Chemotherapy with cyclophosphamide, adriamycin, vincristine and prednisone (CHOP regimen) was given for one course, without any response. A second-line chemotherapy with ifosfamide and epirubicin was consequently administered for two cycles, but once again, no change was observed . At thoracotomy, surgical resection was hampered by tumor infiltration of trachea and esophagus; only a biopsy was taken, which confirmed FDCS. Due to the occurrence of disphagia and cough after surgery, a radiation therapy on the mediastinal area was started (planned dose 45 Gy), but the treatment was stopped after two weeks (18 Gy) due to symptomatic worsening, and to the occurrence of mild fever. Oral amoxicillin was given together with supportive care; a severe Stevens-Johnson syndrome developed. The patient died one month later (at seven months from diagnosis) from a generalized sepsis. Autopsy was not performed.

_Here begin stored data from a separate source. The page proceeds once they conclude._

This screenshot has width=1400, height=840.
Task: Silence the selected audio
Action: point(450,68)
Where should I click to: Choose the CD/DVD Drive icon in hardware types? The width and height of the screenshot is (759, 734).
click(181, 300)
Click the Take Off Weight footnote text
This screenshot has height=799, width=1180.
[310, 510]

FDCS is a rare neoplasm originating from follicular dendritic cells (FDC) [1]. FDC are located in primary and secondary lymphoid follicles, and play an important role in immune response, acting as antigen-presenting cells for the B-cell compartment. FDCS exhibits distinctive immunohistochemical features: diagnosis relies on the reactivity for FDC markers (mainly CD21 and CD35) [2]. The most common presentation is lymph-node enlargement, even though extranodal sites of disease are frequent as well (mainly head and neck locations). Only 5 cases of mediastinal localization have been reported so far in literature [3-5]. In spite of the clinical and radiological pattern, the behavior of FDCS resembles that of soft tissue sarcomas rather than that of lymphomas [6]. A significant recurrent and metastatic potential has been reported [5]. The optimal therapy for FDCS has yet to be defined. Complete resection, when feasible, is the treatment of choice. The role of adjuvant chemotherapy and radiotherapy is not well established, because of the rarity of the disease [5]. Treatment should be tailored to the individual patient according to the putative predictors of aggressive behavior, such as intra-abdominal location, high mitotic count, and presence of significant necrosis and cellular atypia [7]. Variable degrees of response to the chemotherapy regimens commonly used for lymphomas or soft tissue sarcomas have been reported in unresectable patients; in these cases, the role of radiation therapy is unclear [5].

This case suggests that FDCS, although uncommon, should be considered in the differential diagnosis of mediastinal masses arising within lymphoid milieu.


LEGEND
CT scan showing a mediastinal mass with hypodense areas (A). Neoplastic cells in a storiform pattern with admixed lymphocytes (B) are immunoreactive for CD21 (C).